_Exercise description_: From the line that contains "Where should I" through the closing line of the entries, write out each line exactly; pictures stay out.

_Record extracts_:
Segment Open

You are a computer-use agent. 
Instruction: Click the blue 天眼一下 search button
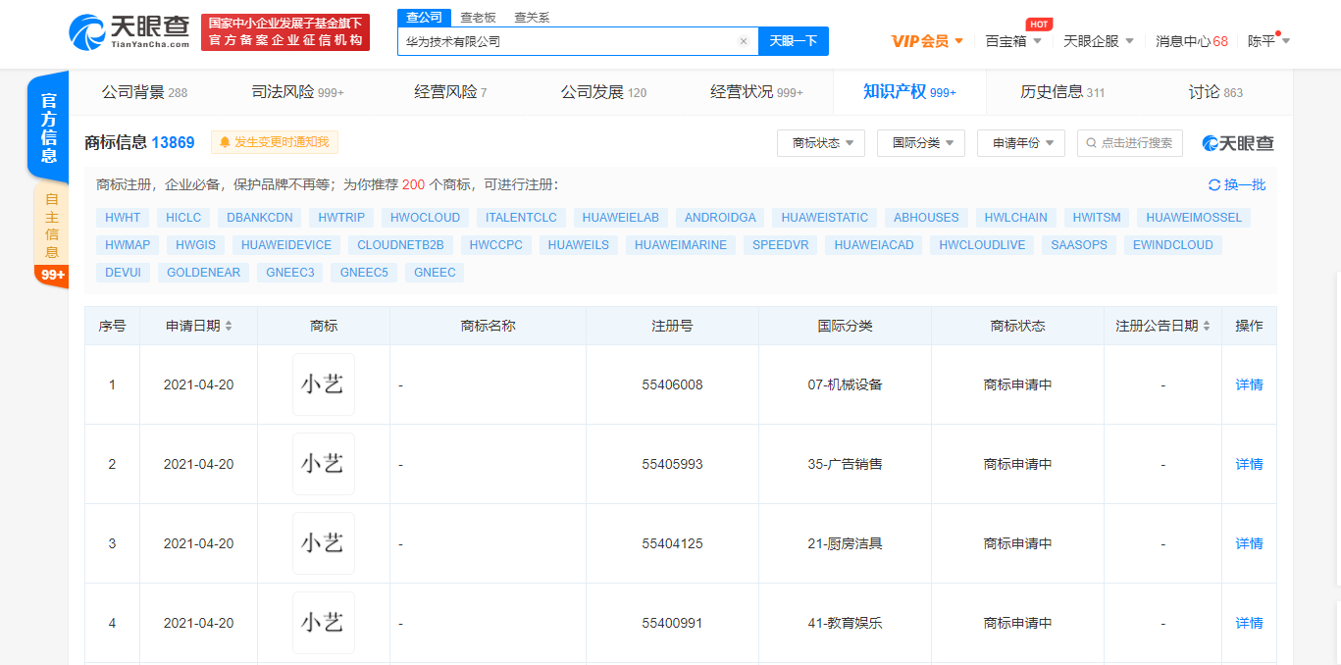point(794,40)
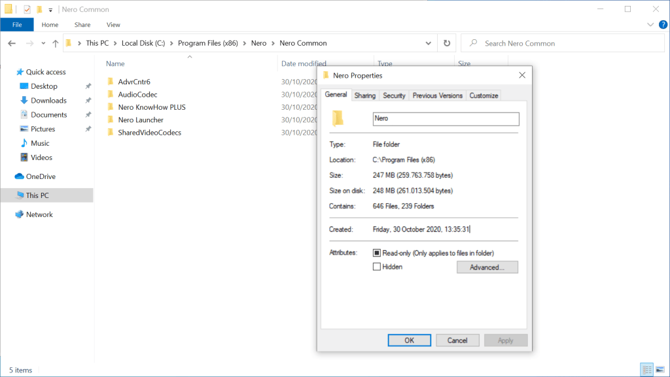The height and width of the screenshot is (377, 670).
Task: Click the OneDrive cloud icon in sidebar
Action: [x=20, y=176]
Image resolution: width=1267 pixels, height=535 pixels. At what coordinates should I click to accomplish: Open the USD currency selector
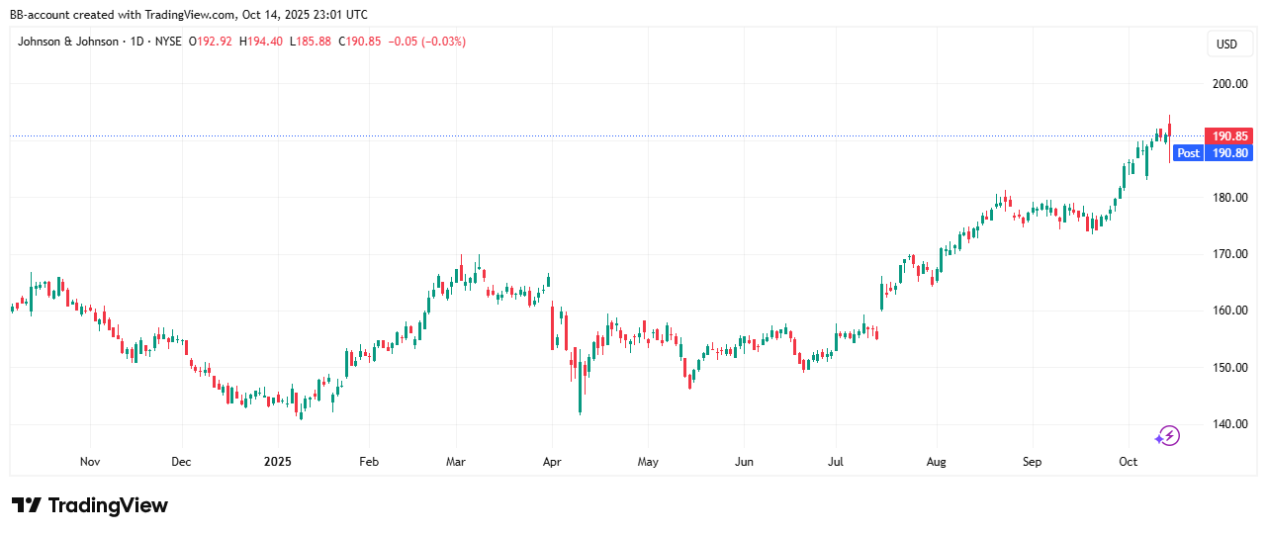[x=1225, y=44]
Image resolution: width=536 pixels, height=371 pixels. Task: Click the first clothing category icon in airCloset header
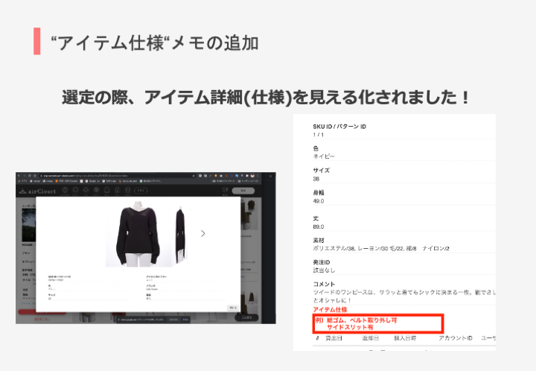pos(66,191)
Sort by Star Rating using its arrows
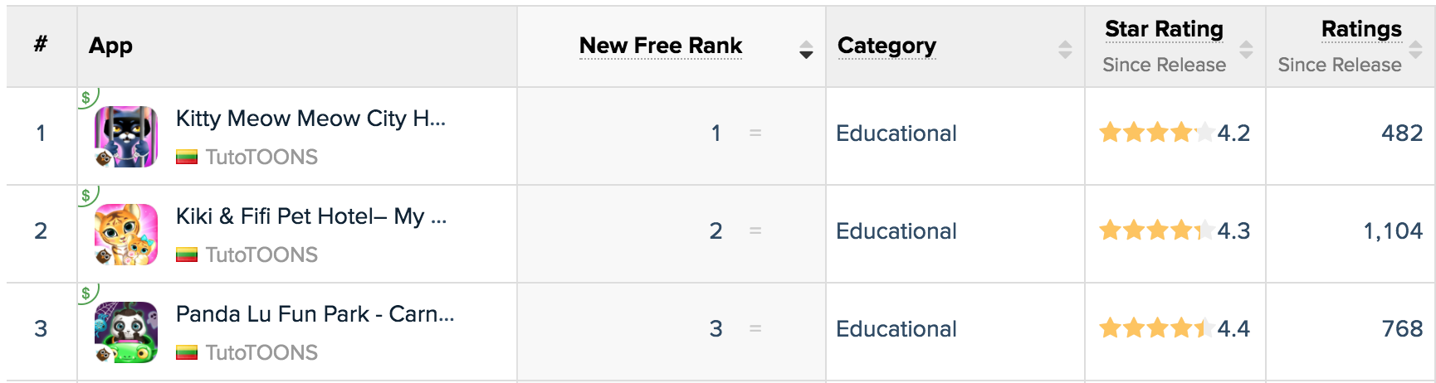Screen dimensions: 1436x383 [x=1246, y=50]
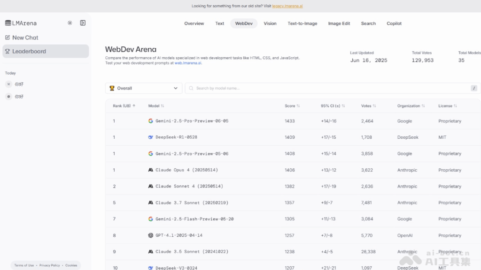Open the web.lmarena.ai link
Image resolution: width=481 pixels, height=270 pixels.
click(188, 63)
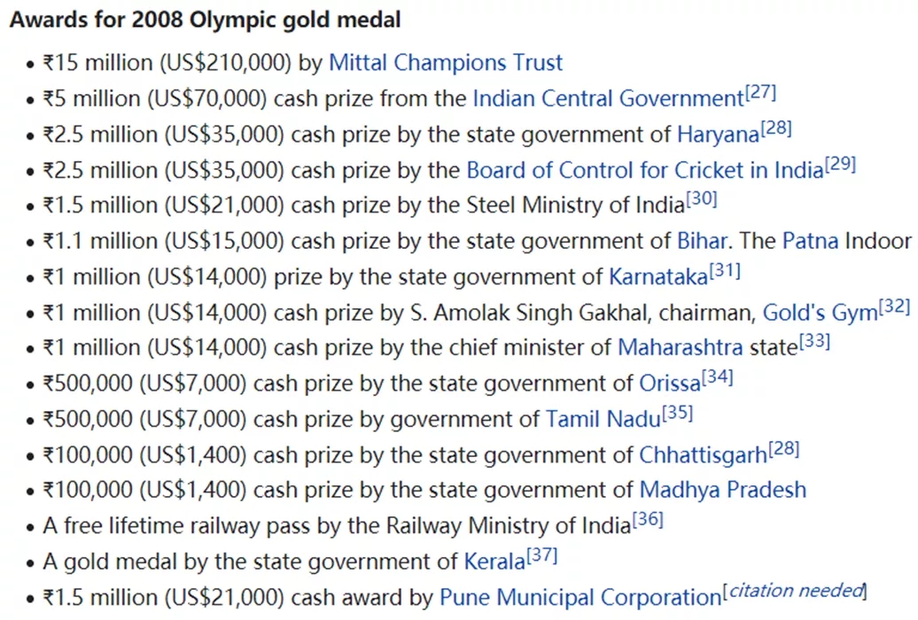Open the Chhattisgarh link
The height and width of the screenshot is (620, 918).
point(703,455)
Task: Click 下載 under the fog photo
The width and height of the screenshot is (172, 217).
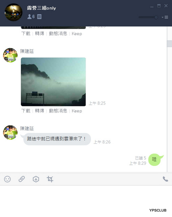Action: tap(26, 111)
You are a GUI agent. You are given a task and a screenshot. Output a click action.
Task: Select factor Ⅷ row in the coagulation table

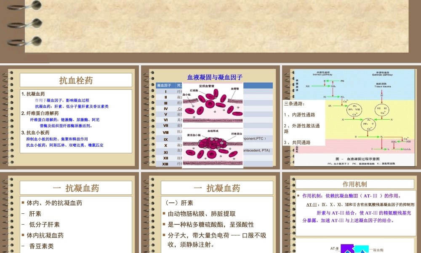(x=166, y=132)
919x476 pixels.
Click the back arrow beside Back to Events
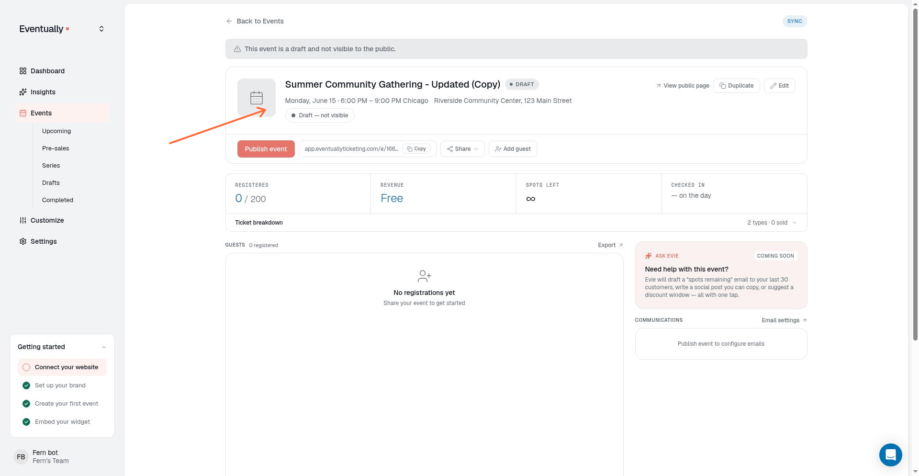(229, 21)
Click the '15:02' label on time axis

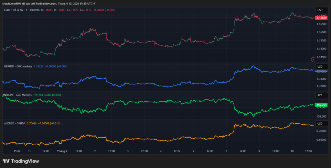click(x=17, y=151)
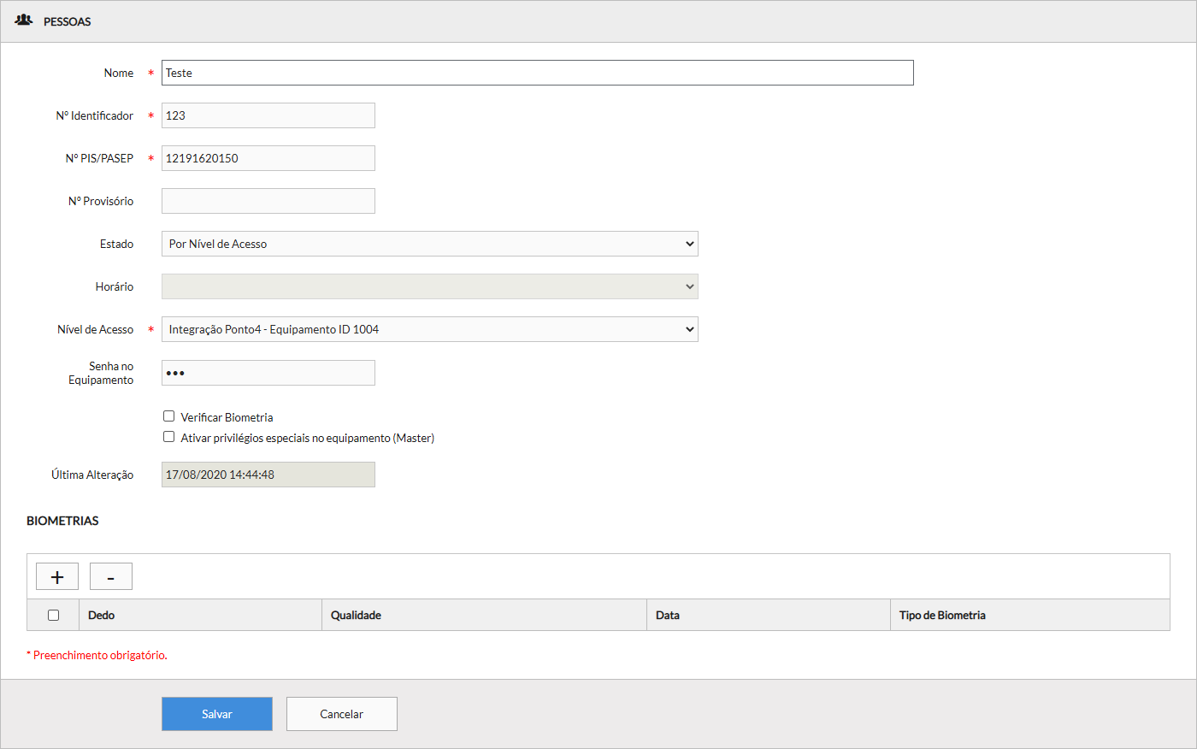Open the Estado dropdown
The image size is (1197, 749).
[429, 244]
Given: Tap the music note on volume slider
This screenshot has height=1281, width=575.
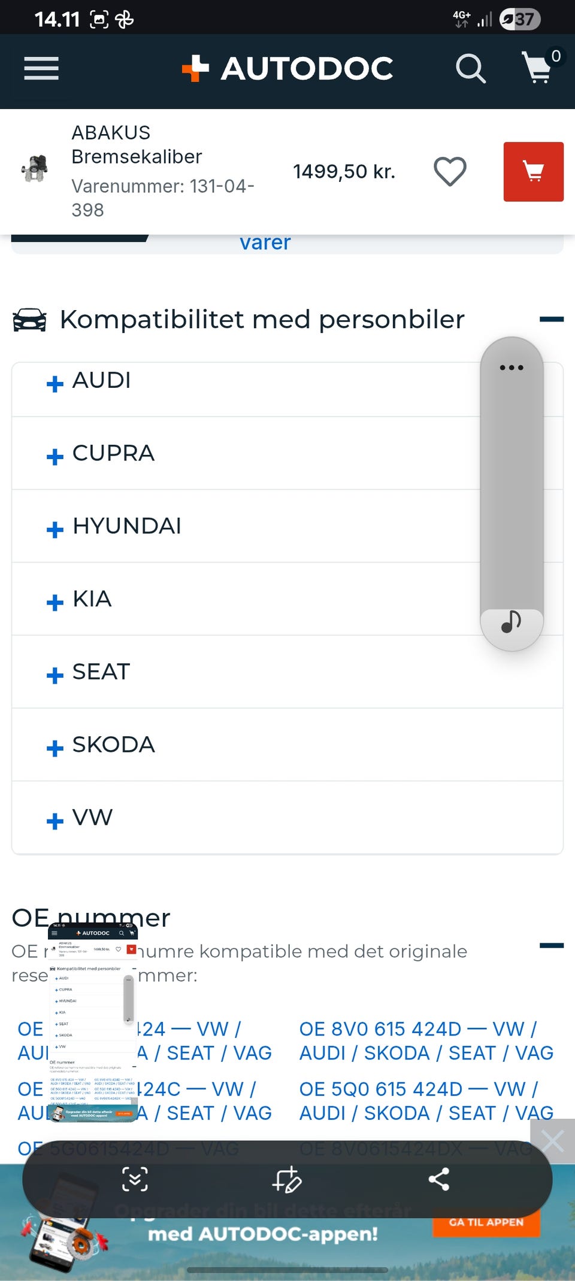Looking at the screenshot, I should (x=512, y=623).
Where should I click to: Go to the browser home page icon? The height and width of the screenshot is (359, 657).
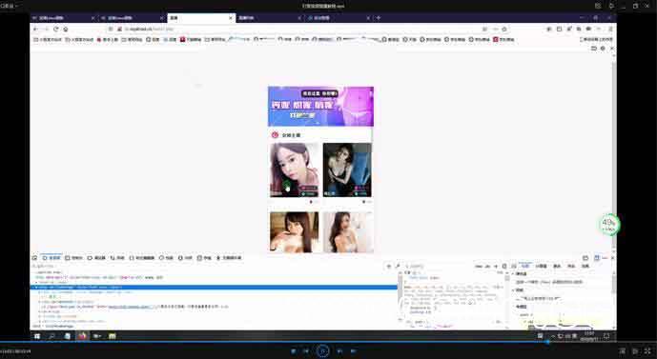pyautogui.click(x=66, y=30)
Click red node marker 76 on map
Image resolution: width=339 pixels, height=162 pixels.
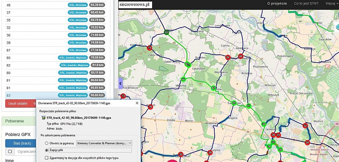[151, 107]
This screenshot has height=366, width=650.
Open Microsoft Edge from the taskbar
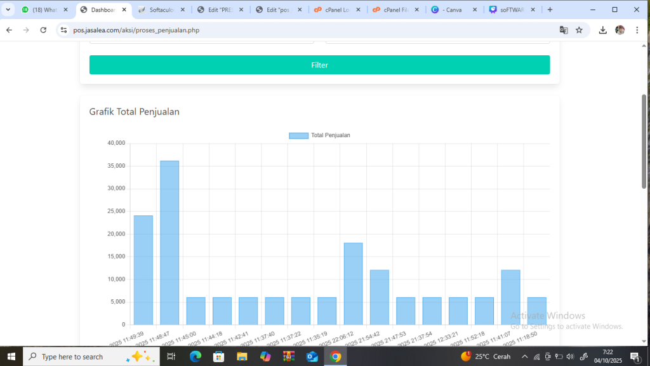click(195, 356)
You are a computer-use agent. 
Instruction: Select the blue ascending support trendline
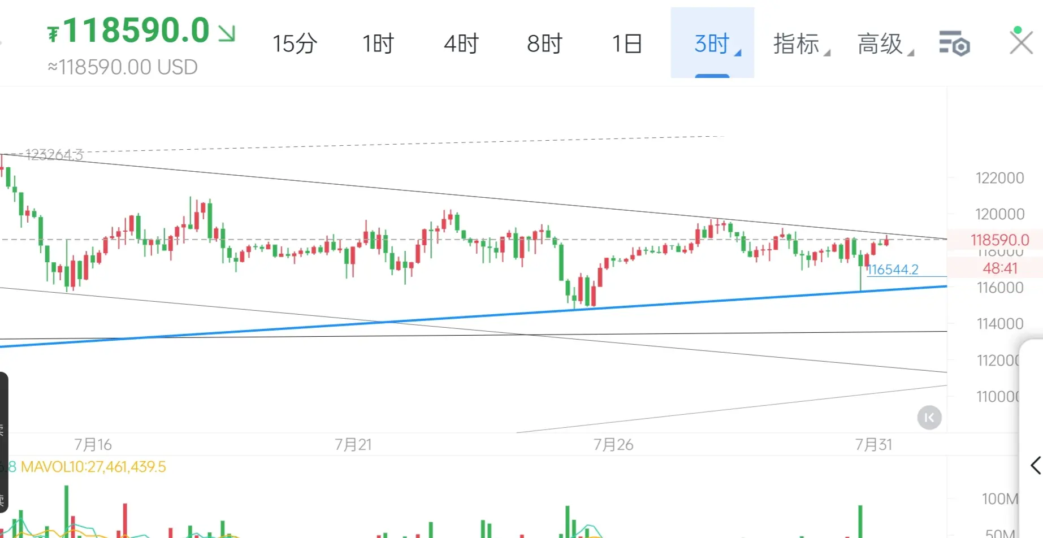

Segment Closed

_Exercise response_:
Where should I click to: Go to the browser home page icon? The height and width of the screenshot is (359, 657).
pyautogui.click(x=66, y=30)
Click red node marker 76 on map
Image resolution: width=339 pixels, height=162 pixels.
[151, 107]
This screenshot has height=366, width=650.
Open Microsoft Edge from the taskbar
click(195, 356)
You are a computer-use agent. 
Instruction: Select the blue ascending support trendline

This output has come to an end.